> _PAGE_
Malachie

Chapitre 3:16-18

Nous avons vu, dans la première partie de ce chapitre, qu’au milieu du triste état moral du peuple revenu de la captivité, Dieu a soin de se former un résidu, «les fils de Lévi», qui prennent pour modèle le vrai Serviteur de l’Éternel (3:3; 2:5, 6). Ce résidu devait être affiné par l’épreuve, comme le fondeur affine l’argent, afin de recevoir le Messie, le Sauveur d’Israël, à sa venue. C’est de ce résidu que l’Esprit de Dieu va nous entretenir. Spectacle heureux et réconfortant, au milieu de tant de ruines!

«Alors ceux qui craignent l’Éternel ont parlé l’un à l’autre» (v. 16). Ils sont caractérisés par la «crainte de l’Éternel», en opposition au corps de la nation, dont il est dit, au v. 5: «Ils ne me craignent pas». Cette crainte caractérisa le résidu fidèle au temps de la première venue du Seigneur, elle est la part des témoins de Christ au jour actuel, elle sera trouvée chez le résidu de Juda aux derniers jours. On prêche souvent au monde le dévouement pour Christ, la consécration à Dieu, comme le premier pas de la vie chrétienne. Ces hommes, sincères du reste, se trompent; ce n’est pas ainsi qu’il faut commencer; de plus, on engage ainsi le monde dans une voie ayant «une apparence de sagesse, en dévotion volontaire et en humilité», mais qui aboutit simplement à «la satisfaction de la chair» (Col. 2:23). Cet enseignement oublie que le commencement de la sagesse est la crainte de Dieu. Nous nous sommes déjà étendus sur ce sujet. Insistons cependant encore sur ce fait que la crainte de Dieu se reconnaît chez l’homme à l’autorité de la Parole sur sa conscience. Nous ne pouvons plaire à Dieu sans obéir à sa Parole. Or en aucun temps la profession religieuse, et moins encore de nos jours qu’autrefois, n’admet en pratique ce principe. Les systèmes religieux actuels admettent que la parole de Dieu les oblige, dans la mesure où elle ne contredit pas leur organisation; mais le cœur dévoué au Seigneur sait que Dieu regarde à celui «qui tremble à sa Parole» (És. 66:2).

> _DONNÉES FOURNIES_
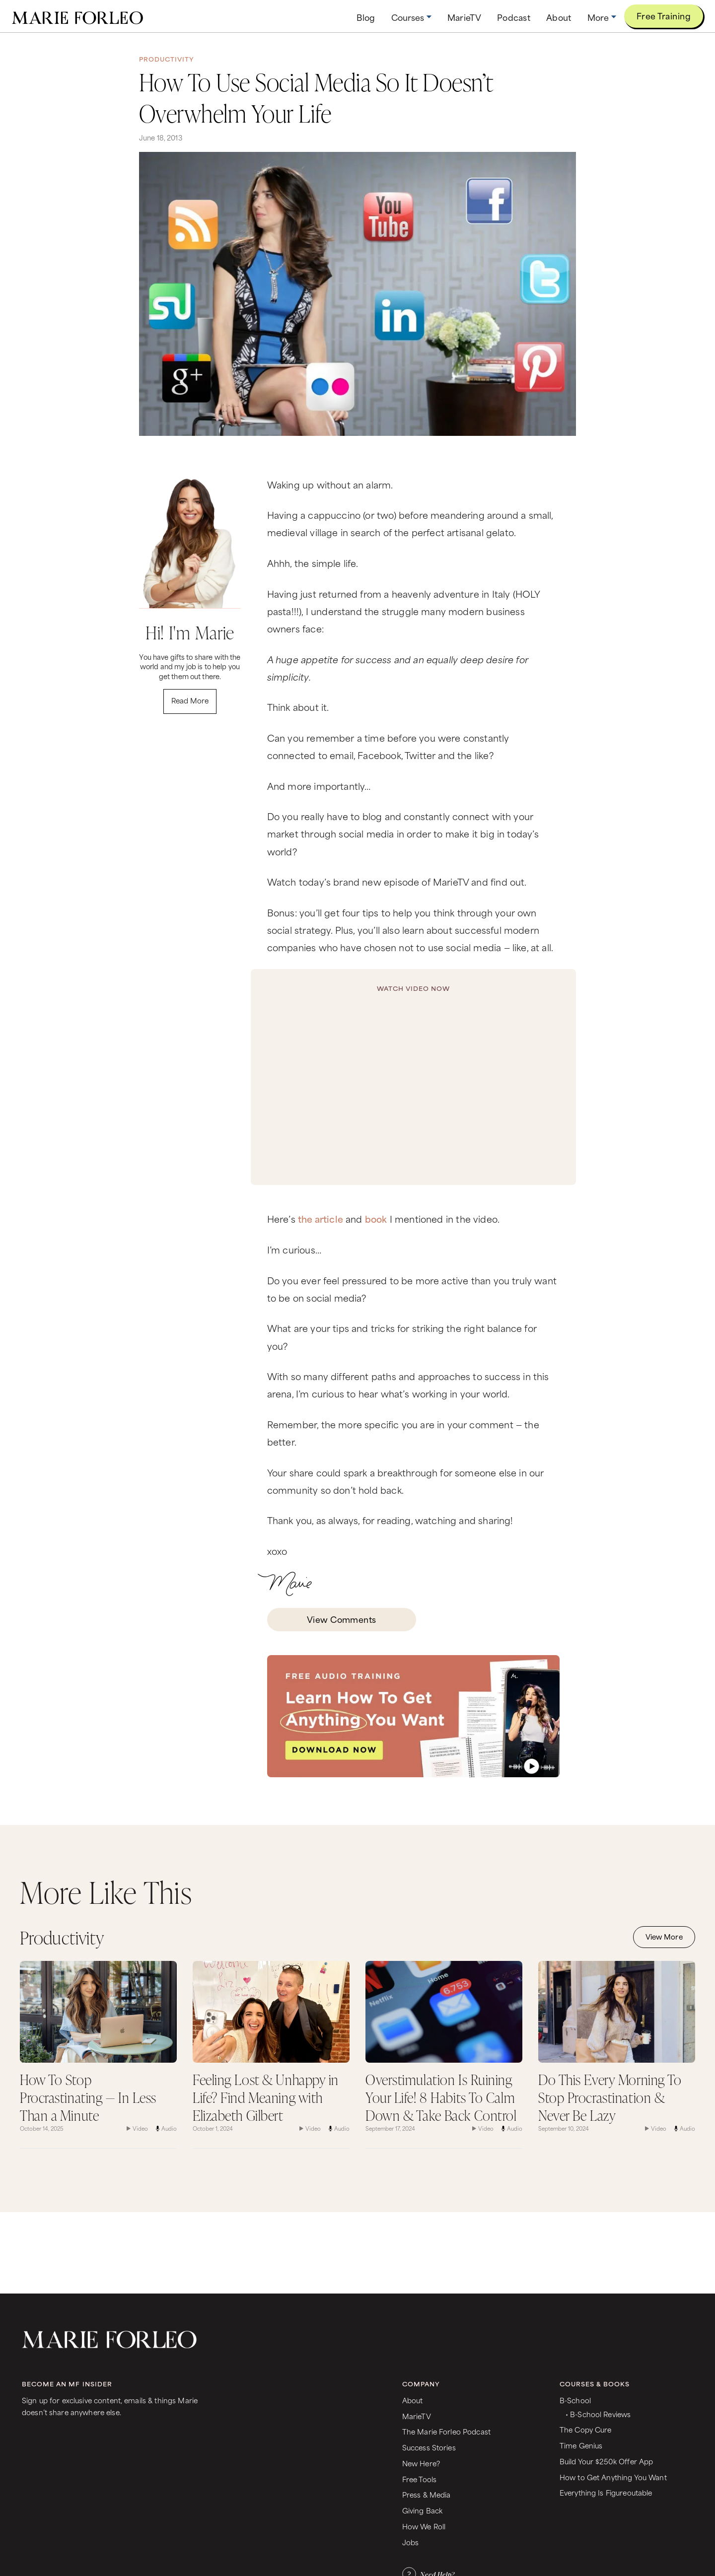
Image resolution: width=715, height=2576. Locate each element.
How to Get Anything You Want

> _EXERCICE À FAIRE_
Mettez à jour le texte sur Malachie : recopiez tout ce qui va de « Nous avons vu, dans » jusqu'à « tant de ruines! », en remplaçant « le fondeur » par « l'orfèvre ».

> _CORRIGÉ_
Nous avons vu, dans la première partie de ce chapitre, qu’au milieu du triste état moral du peuple revenu de la captivité, Dieu a soin de se former un résidu, «les fils de Lévi», qui prennent pour modèle le vrai Serviteur de l’Éternel (3:3; 2:5, 6). Ce résidu devait être affiné par l’épreuve, comme l'orfèvre affine l’argent, afin de recevoir le Messie, le Sauveur d’Israël, à sa venue. C’est de ce résidu que l’Esprit de Dieu va nous entretenir. Spectacle heureux et réconfortant, au milieu de tant de ruines!